→ Records drawn from a dataset

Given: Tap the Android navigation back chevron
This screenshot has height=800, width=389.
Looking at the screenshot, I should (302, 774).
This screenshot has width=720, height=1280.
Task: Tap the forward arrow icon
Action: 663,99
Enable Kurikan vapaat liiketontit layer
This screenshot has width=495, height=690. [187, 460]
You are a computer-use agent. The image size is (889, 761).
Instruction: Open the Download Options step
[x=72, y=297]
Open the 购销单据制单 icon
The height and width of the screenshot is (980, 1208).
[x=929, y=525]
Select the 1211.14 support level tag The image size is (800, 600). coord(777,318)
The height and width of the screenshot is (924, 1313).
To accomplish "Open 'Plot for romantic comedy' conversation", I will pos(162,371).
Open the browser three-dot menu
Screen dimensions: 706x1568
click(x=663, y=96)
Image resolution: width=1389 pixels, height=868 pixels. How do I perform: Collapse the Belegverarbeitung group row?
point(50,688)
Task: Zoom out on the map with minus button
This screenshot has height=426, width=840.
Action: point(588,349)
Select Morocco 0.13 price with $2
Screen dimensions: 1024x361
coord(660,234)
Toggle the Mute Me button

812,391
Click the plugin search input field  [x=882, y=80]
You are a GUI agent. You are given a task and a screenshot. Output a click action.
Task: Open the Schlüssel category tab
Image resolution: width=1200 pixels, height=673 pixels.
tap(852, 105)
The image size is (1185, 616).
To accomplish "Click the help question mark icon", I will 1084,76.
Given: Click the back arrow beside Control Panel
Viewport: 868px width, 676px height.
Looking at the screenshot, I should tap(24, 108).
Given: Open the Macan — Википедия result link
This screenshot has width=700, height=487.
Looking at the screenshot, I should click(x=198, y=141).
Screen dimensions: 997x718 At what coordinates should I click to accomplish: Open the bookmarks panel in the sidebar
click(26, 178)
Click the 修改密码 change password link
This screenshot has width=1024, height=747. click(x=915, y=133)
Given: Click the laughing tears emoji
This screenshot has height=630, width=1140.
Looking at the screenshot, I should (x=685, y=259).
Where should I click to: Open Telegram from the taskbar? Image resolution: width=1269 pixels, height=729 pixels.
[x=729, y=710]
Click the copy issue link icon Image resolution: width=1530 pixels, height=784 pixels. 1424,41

→ Work instruction
Write the records out once more, word for word.

→ Finished task
Given: Tap the Android navigation back chevron
This screenshot has height=800, width=389.
Looking at the screenshot, I should (302, 774).
This screenshot has width=720, height=1280.
Task: Tap the forward arrow icon
Action: 663,99
Enable Kurikan vapaat liiketontit layer
This screenshot has width=495, height=690. [187, 460]
You are a computer-use agent. The image size is (889, 761).
Instruction: Open the Download Options step
[x=72, y=297]
Open the 购销单据制单 icon
The height and width of the screenshot is (980, 1208).
[x=929, y=525]
Select the 1211.14 support level tag The image size is (800, 600). coord(777,318)
The height and width of the screenshot is (924, 1313).
To accomplish "Open 'Plot for romantic comedy' conversation", I will pos(162,371).
Open the browser three-dot menu
Screen dimensions: 706x1568
click(x=663, y=96)
Image resolution: width=1389 pixels, height=868 pixels. How do I perform: Collapse the Belegverarbeitung group row?
point(50,688)
Task: Zoom out on the map with minus button
This screenshot has height=426, width=840.
Action: point(588,349)
Select Morocco 0.13 price with $2
Screen dimensions: 1024x361
coord(660,234)
Toggle the Mute Me button

812,391
Click the plugin search input field  [x=882, y=80]
You are a GUI agent. You are given a task and a screenshot. Output a click action.
Task: Open the Schlüssel category tab
Image resolution: width=1200 pixels, height=673 pixels.
tap(852, 105)
The image size is (1185, 616).
To accomplish "Click the help question mark icon", I will 1084,76.
Given: Click the back arrow beside Control Panel
Viewport: 868px width, 676px height.
Looking at the screenshot, I should tap(24, 108).
Given: Open the Macan — Википедия result link
This screenshot has width=700, height=487.
Looking at the screenshot, I should click(x=198, y=141).
Screen dimensions: 997x718 At what coordinates should I click to accomplish: Open the bookmarks panel in the sidebar
click(26, 178)
Click the 修改密码 change password link
This screenshot has width=1024, height=747. click(x=915, y=133)
Given: Click the laughing tears emoji
This screenshot has height=630, width=1140.
Looking at the screenshot, I should (x=685, y=259).
Where should I click to: Open Telegram from the taskbar? Image resolution: width=1269 pixels, height=729 pixels.
[x=729, y=710]
Click the copy issue link icon Image resolution: width=1530 pixels, height=784 pixels. 1424,41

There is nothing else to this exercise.